▶ _INSTRUCTION_
Please give the data as a numbered list, beginning at its first line and stopping after the line that contains "click(x=11, y=21)". Skip blank lines and leave the pictures out.

--------------------

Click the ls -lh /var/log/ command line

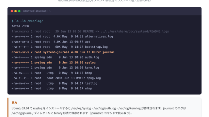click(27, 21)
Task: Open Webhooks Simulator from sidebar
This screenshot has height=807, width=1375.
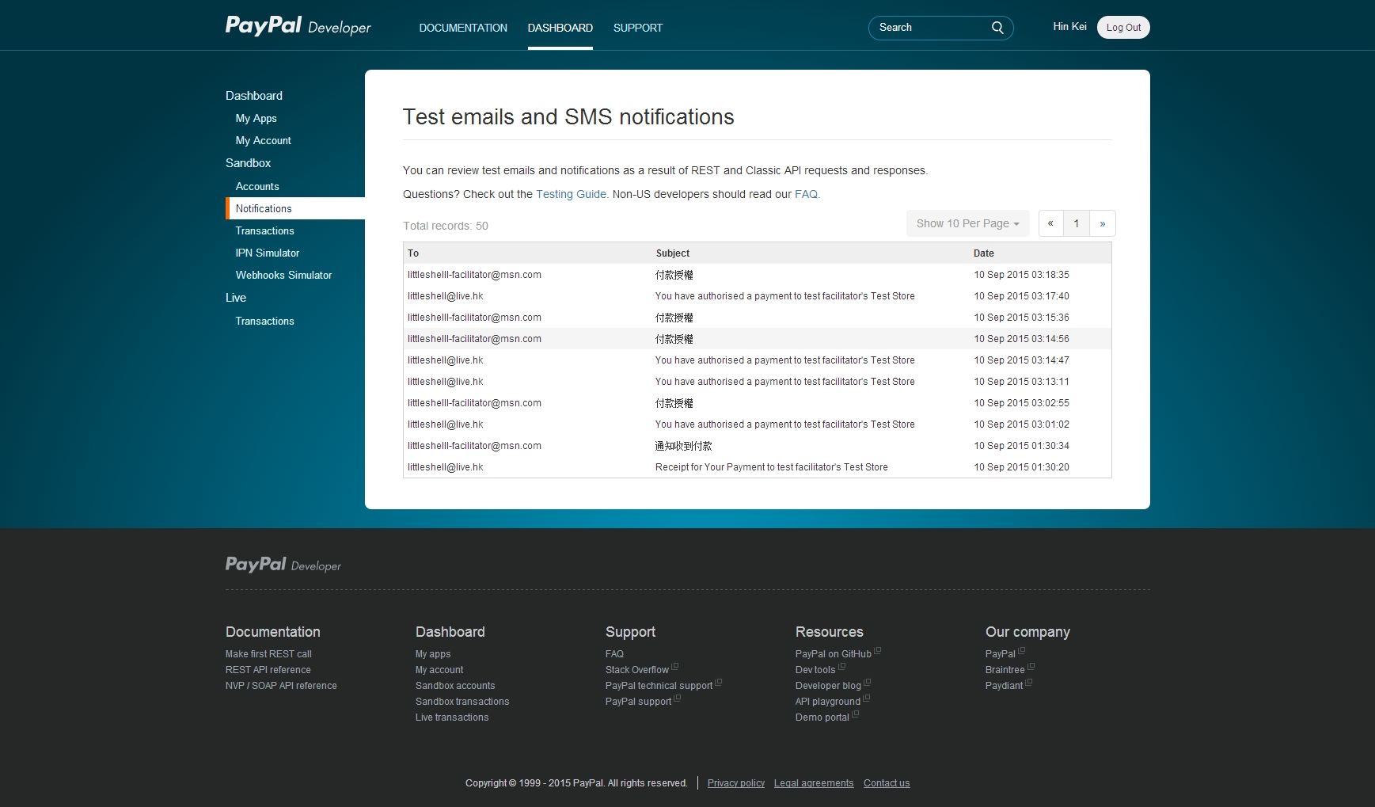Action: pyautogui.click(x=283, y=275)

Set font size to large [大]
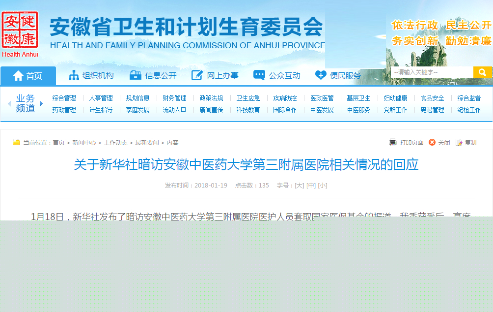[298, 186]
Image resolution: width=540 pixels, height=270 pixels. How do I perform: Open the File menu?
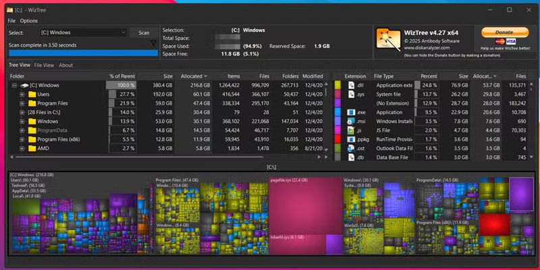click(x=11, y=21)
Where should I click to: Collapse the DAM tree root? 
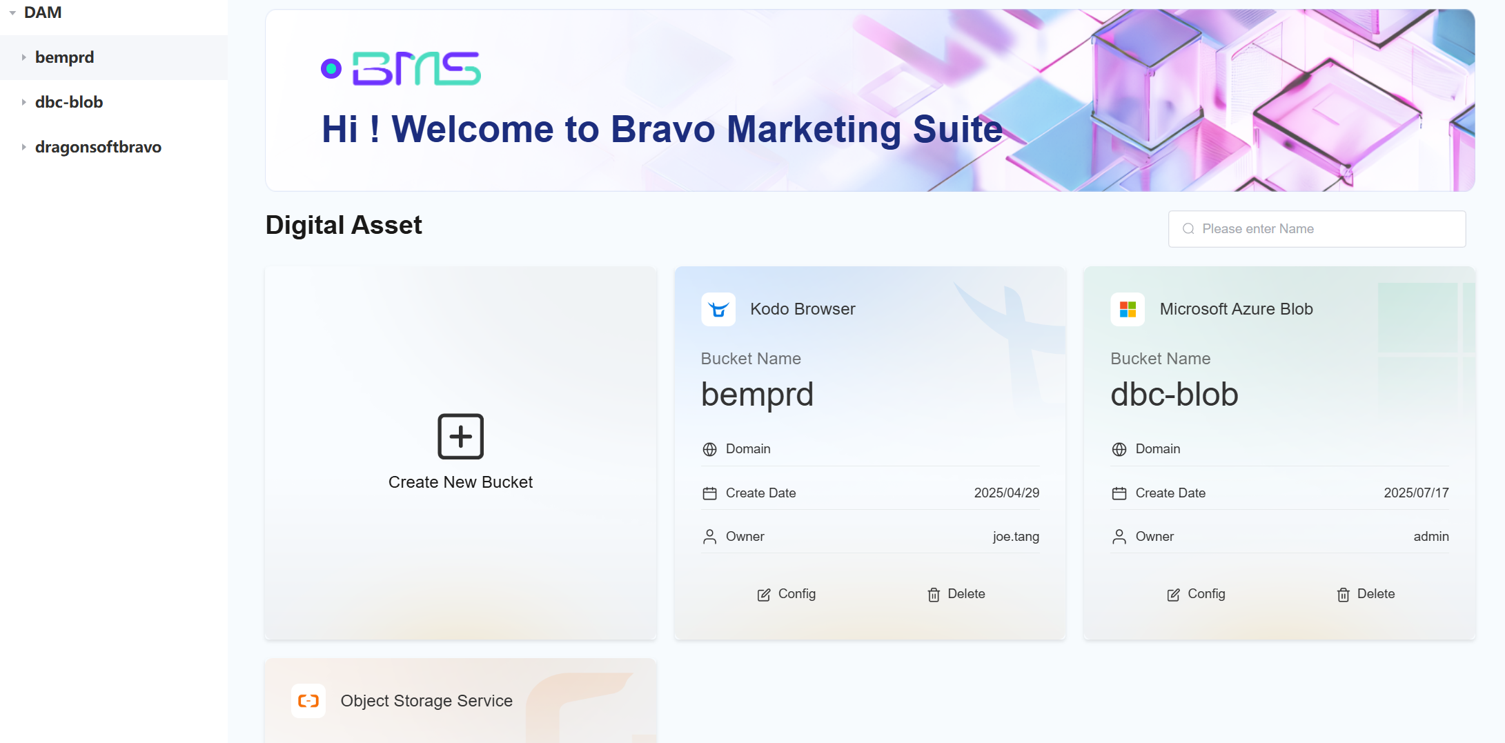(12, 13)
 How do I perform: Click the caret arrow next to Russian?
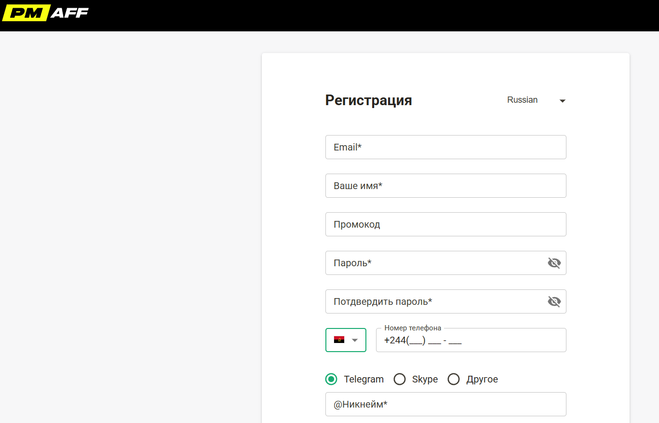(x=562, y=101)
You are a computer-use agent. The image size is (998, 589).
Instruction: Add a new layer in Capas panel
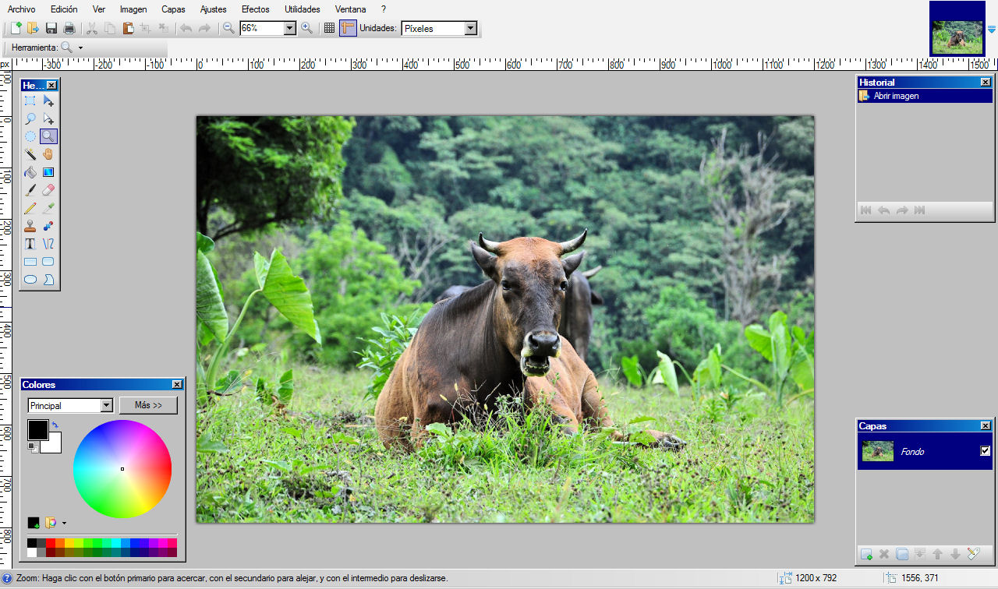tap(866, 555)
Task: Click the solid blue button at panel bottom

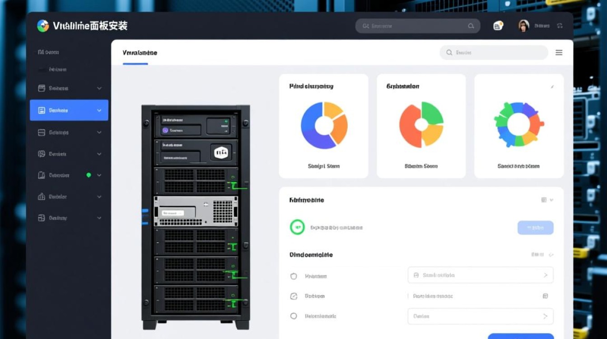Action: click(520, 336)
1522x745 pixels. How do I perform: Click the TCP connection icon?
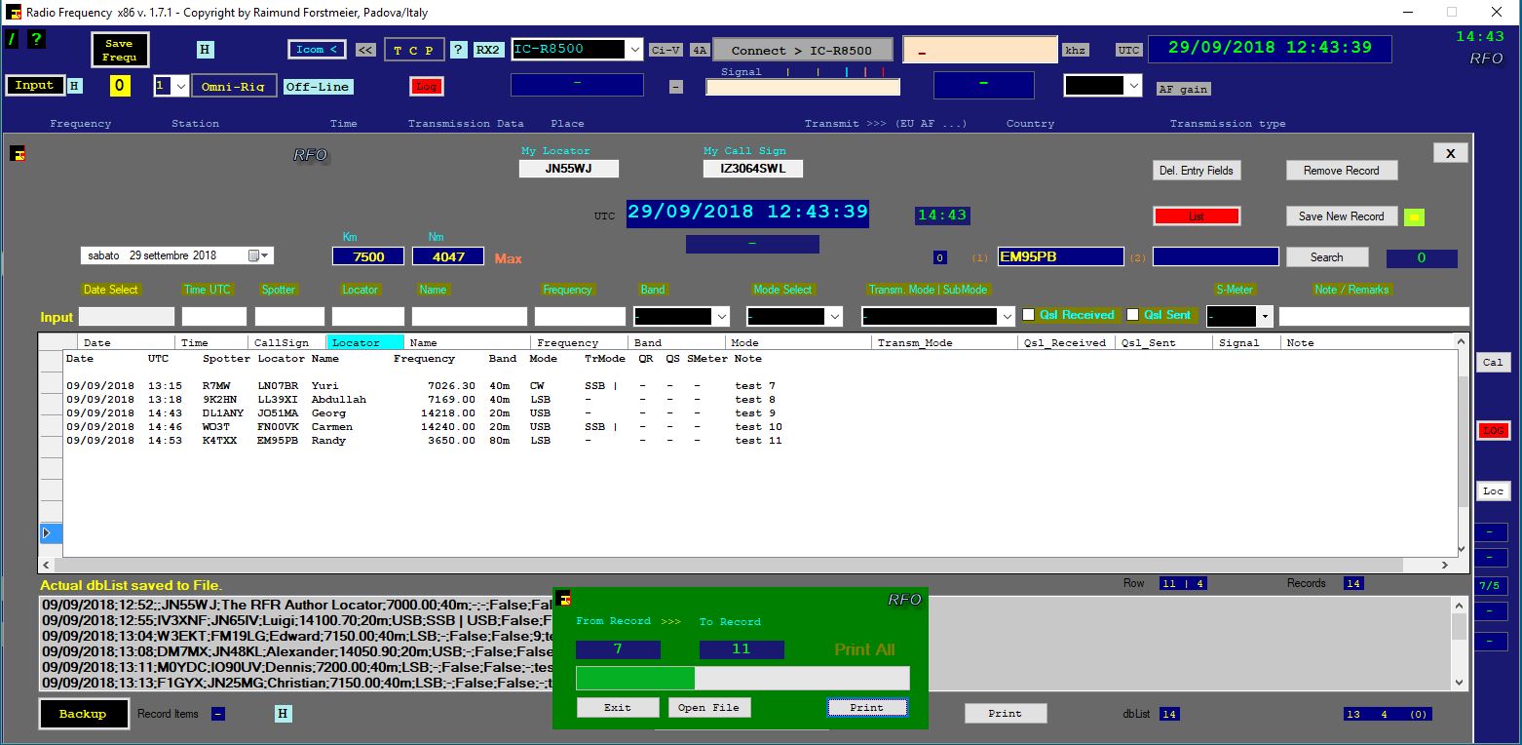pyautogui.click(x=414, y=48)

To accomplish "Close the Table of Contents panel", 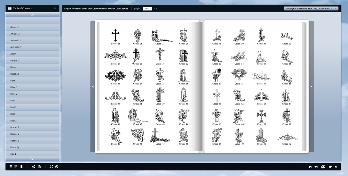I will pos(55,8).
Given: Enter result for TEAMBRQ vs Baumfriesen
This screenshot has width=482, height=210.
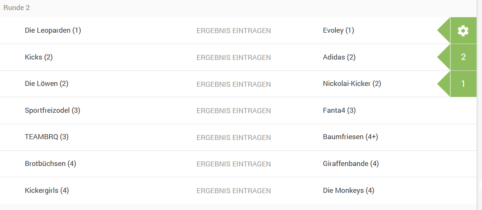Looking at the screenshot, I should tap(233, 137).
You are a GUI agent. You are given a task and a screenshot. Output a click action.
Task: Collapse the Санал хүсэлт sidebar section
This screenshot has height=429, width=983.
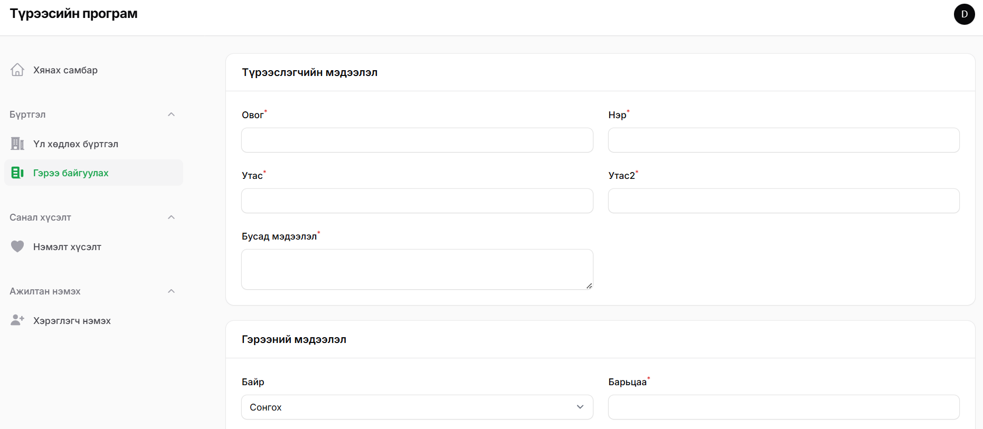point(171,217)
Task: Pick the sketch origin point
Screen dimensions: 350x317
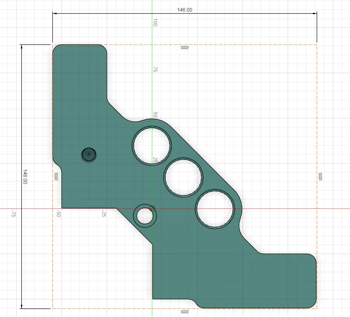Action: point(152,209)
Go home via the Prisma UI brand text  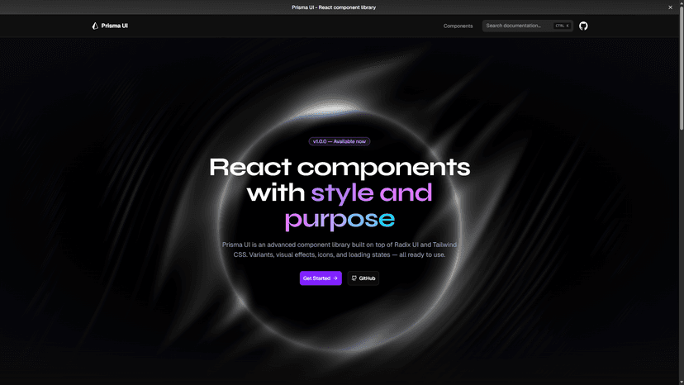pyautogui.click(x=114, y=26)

--------------------

▶ _SOLVED PROBLEM_
1. Click the ls -lh /var/log/ command line
2. click(27, 21)
3. Task: Open Webhooks Simulator from sidebar
4. This screenshot has height=807, width=1375.
5. Action: pyautogui.click(x=283, y=275)
6. Set font size to large [大]
7. [298, 186]
8. Image resolution: width=540 pixels, height=270 pixels. How do I perform: Open the File menu?
9. click(x=11, y=21)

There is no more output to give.